« 2007年7月 | トップページ | 2007年9月 »

「打ちのめされるようなすごい本」

読者が打ちのめされる書評ってのもめずらしい。この本は、米原万里さんが昨年なくなってから、初めて出された彼女の行った書評の総括。

書評って、なかなか大変な作業だと思うわー。感想とは違い、読むときも神経を使うものでしょう。本当にエンターテイメントとしての読書をたのしめなくなりそうです。

しかも、「書評だけ」こんなに膨大に読んで飽きることがないというのは、単に本の紹介やセールス文章ではない、彼女の創作した部分が大爆発!!しているから。

読んだことも、読もうとも思えない硬い本も実は多い。

彼女はロシア語通訳第一人者でもあり、旧ソ連あたりの政治や動向に興味があるらしく、関連した本の紹介が多い。(私のあまりにも不勉強さからこのまとめ方も間違ってるかも知れぬが)

それでも、この本を読んでいるうちに読みたい本がどんどんリストアップされてメモ帳がいっぱいに。

早速、図書館で見つけられるだけ借りちゃった。

・姫野カオルコの「受難」(にやにや!高校生あたりだったらむさぼるように読むことだろう)

・東海林 さだおの「丸かじりシリーズ」(いままでおじさん向きとおもってってた~こんなおもしろい「おじさん向け」だったとは!!読まなきゃもったいない)

・恩田陸の「ドミノ」 (先ほど読了!この大人数を動かすパワー。すごい!!)

・丸谷才一の笹まくら(うーん、これはちょっと。私は好きじゃないかも)

・・・軽いのばっかりだけど!

それにしても、がんを告知されてから”座して死を待つほどの度胸のない私は・・・”と、いろいろと勉強して(その本を紹介してある)いる姿は、自分をヒロインにしない、いつも客観的な視点を忘れずない、とても強い人だと思いました。

なーんで、生きているうちにこの人の本を読まなかったんだろう、

嘘つきアーニャの真っ赤な真実もすごく心を揺さぶられた本だったのに。

ああ、合掌。

| | コメント (0) | トラックバック (0)

泣いた~「おじいちゃんがおばけになったわけ」

名前はわすれたけれど、絵本紹介ムックで紹介されていたこの本。

読みたくって図書館でリクエストしました。(そう簡単には買わないよ~)

そしたらあなた、おばけ話とはいうものの、大好きな肉親の死をテーマにした感動の内容で、子供に読み聞かせる前ざっと読んで涙。

読み聞かせも3回くらいは泣いてしまい、声が震えてしまうありさま。

絵本でこんなに泣いて読めなくなるのは初めてかもしれない。といっても、決してお涙頂戴のあざとさは見えず、いまでも最後のおじいちゃんのセリフに涙腺を刺激されるのでした。

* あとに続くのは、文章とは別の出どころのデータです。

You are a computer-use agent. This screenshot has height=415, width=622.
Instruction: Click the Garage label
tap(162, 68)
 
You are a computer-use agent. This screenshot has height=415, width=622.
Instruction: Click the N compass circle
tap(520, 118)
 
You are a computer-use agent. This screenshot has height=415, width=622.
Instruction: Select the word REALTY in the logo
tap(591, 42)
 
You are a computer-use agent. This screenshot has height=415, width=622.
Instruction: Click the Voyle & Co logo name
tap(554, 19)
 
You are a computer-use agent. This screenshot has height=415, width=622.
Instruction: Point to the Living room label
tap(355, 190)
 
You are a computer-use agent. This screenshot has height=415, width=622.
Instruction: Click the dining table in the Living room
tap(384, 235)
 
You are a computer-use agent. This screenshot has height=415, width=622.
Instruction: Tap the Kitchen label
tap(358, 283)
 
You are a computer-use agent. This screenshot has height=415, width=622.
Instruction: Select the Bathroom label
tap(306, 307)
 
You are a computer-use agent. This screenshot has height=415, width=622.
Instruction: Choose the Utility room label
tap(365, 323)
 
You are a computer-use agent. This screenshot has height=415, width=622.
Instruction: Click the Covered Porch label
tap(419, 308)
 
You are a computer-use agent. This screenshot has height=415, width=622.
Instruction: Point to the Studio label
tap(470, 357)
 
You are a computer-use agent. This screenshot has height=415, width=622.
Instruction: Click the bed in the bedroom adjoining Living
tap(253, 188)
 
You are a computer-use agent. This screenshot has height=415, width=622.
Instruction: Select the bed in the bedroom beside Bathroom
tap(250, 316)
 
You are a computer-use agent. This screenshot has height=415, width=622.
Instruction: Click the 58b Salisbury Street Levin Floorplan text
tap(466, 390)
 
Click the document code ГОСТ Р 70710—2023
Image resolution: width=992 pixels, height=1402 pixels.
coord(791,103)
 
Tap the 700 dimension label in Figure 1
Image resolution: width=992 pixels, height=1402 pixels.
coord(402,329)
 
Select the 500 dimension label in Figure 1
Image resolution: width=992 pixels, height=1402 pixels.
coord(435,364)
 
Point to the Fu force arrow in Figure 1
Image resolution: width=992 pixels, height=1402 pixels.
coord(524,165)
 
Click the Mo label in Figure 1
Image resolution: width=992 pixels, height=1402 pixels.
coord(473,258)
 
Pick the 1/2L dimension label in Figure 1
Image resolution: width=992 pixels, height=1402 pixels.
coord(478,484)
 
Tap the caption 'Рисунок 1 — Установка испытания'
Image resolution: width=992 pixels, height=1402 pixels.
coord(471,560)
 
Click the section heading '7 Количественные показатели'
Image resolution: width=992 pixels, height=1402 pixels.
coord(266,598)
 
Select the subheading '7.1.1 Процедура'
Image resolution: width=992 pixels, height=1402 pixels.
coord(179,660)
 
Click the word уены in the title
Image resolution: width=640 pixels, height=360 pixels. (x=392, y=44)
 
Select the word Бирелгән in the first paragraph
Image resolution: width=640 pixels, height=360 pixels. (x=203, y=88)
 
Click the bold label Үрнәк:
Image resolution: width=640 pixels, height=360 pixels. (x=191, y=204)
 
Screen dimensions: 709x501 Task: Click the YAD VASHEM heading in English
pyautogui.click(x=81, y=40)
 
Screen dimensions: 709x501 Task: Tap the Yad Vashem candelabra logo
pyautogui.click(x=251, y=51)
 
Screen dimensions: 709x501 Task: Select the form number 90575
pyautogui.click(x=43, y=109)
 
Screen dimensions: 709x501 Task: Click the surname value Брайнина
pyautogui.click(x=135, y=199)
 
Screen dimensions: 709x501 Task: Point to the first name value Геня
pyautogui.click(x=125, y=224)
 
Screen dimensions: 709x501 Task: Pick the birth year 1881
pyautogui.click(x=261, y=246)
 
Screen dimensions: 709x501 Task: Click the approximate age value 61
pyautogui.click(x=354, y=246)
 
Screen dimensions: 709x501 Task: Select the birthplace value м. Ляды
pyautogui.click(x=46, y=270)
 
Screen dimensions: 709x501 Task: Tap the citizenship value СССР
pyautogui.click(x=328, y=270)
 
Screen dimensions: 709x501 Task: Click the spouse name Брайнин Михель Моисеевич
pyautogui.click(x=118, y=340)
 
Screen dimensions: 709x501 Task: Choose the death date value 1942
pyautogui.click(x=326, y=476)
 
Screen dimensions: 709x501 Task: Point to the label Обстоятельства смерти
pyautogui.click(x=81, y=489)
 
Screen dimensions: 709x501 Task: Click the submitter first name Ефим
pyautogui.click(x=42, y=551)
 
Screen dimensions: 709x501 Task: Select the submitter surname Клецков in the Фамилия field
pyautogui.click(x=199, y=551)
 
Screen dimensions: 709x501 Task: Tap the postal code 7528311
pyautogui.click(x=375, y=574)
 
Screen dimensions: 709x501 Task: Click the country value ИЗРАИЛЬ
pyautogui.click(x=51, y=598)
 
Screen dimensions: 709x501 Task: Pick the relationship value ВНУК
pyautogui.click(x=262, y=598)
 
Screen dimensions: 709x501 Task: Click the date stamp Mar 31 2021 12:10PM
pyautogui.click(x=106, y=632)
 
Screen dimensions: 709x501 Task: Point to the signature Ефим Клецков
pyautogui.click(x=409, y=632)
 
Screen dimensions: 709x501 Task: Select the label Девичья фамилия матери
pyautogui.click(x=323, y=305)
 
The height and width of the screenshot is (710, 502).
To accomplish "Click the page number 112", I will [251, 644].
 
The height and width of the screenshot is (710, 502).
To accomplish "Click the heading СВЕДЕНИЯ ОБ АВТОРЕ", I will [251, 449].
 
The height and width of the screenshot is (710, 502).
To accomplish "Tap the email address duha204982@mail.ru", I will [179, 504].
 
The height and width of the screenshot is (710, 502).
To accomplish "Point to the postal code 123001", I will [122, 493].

内容は、エリックのだいすきなじいじが突然死んでしまいます。

ところが、お葬式が終わった日の夜、じいじはそのままの姿でエリックの寝室に現れます。

この世に忘れ物をした人はおばけになるらしいのです。

じいじとエリックはその忘れ物がなにか探しますが、じいじは「けっこう覚えているもん」で、なかなか忘れ物が見つかりません。

3日目の夜、じいじはやっと思い出します。「大切な孫のエリックにさよならを言うのをわすれていた」。ここで、涙ぼ~

・・・ああ、突然の死とはそういうものだものね。さよならを言ったおじいちゃんはおばあちゃんのところへ行くのでした。

絵は、おばけといっても生きているおじいちゃんと変わりなく柔らかな色鉛筆タッチのかわいらしい絵。「日本でも人気の」と書かれていのですが、確かに好ましいタッチの素敵な絵。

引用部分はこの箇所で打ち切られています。